PASSAGE PROVIDED:
++++++++++

Ron Klain, who was chief of staff to former President Joe Biden until 2023, testified for hours behind closed doors Thursday as part of the latest interview for the House Oversight Committee‘s investigation into Biden’s inner circle and his use of an autopen.
Klain entered a House office building at 9:46 a.m. and did not take any questions from reporters, including why Biden was taking Ambien ahead of his 2024 presidential debate against Donald Trump, as Hunter Biden revealed in a recent interview. Klain stayed on Capitol Hill for six hours, including a 45-minute lunch break, and answered questions posed by committee staff until 3:50 p.m. He declined to comment as he exited the interview room.
Klain told the committee he believed Biden was fit to serve but acknowledged he appeared tired and sick before the debate, adding that he does not have knowledge of him taking Ambien, according to a source familiar with the testimony. Klain acknowledged Biden had lost some energy and his memory had gotten worse. However, the source said Klain did not believe Biden was too old to run for president.

++++++++++

(Element and text location entries)
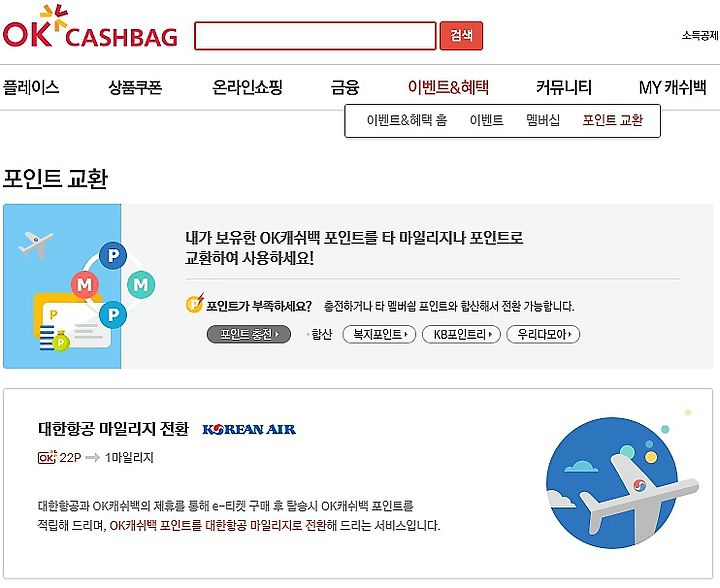Click the 포인트 충전 button
This screenshot has width=720, height=588.
(x=249, y=334)
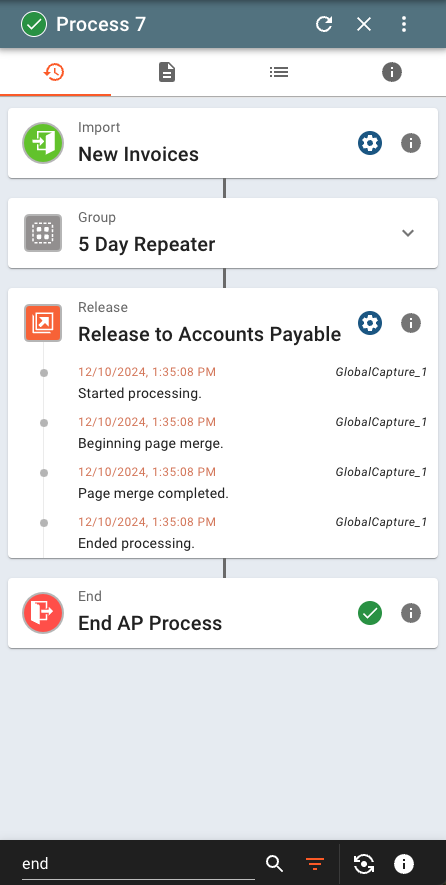Show info for New Invoices import step
446x885 pixels.
click(x=411, y=143)
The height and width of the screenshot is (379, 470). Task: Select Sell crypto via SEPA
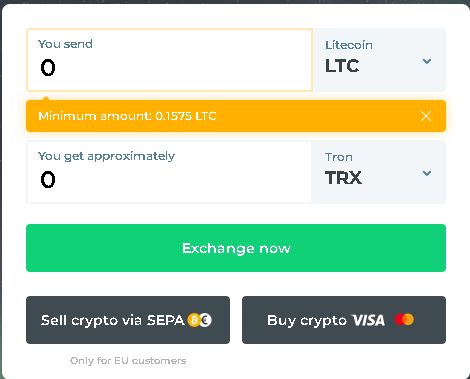tap(128, 320)
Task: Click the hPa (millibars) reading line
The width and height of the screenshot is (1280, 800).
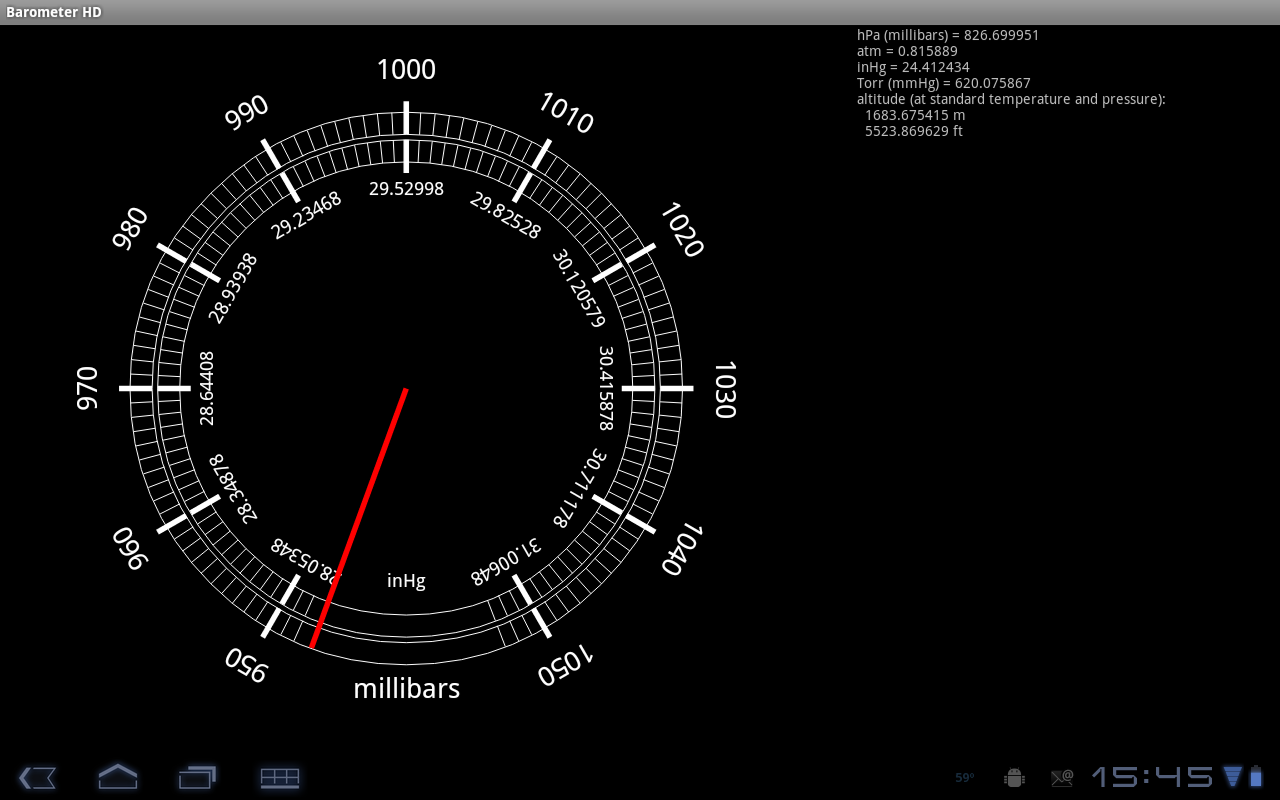Action: pyautogui.click(x=947, y=35)
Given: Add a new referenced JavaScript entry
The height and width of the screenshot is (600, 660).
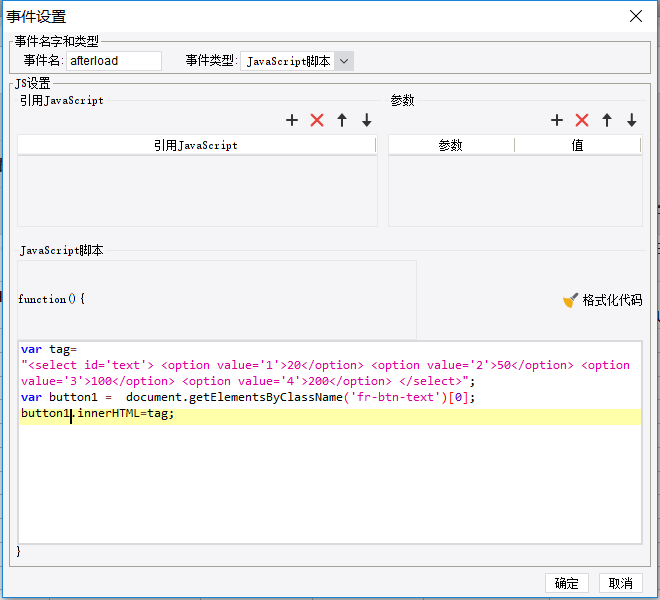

++++++++++

REQUESTS:
#1 Based on the passage about Ron Klain's testimony, decide whether each statement agrees with the text: (a) Klain answered reporters' questions on his way into the House office building; (b) Klain stayed on Capitol Hill for six hours; (c) Klain thought Biden was too old to run for president. Answer yes or no for each, quoting the deciding words.
#2 Return every line of the entries above word for word, without the pictures.

ANSWER LIST:
#1
(a) No: "did not take any questions from reporters"
(b) Yes: "Klain stayed on Capitol Hill for six hours"
(c) No: "Klain did not believe Biden was too old to run for president"

#2
Click the 포인트 충전 button
This screenshot has width=720, height=588.
(x=249, y=334)
Show info for New Invoices import step
446x885 pixels.
click(x=411, y=143)
The height and width of the screenshot is (379, 470). Task: Select Sell crypto via SEPA
tap(128, 320)
Task: Click the hPa (millibars) reading line
The width and height of the screenshot is (1280, 800).
Action: pyautogui.click(x=947, y=35)
Given: Add a new referenced JavaScript entry
The height and width of the screenshot is (600, 660).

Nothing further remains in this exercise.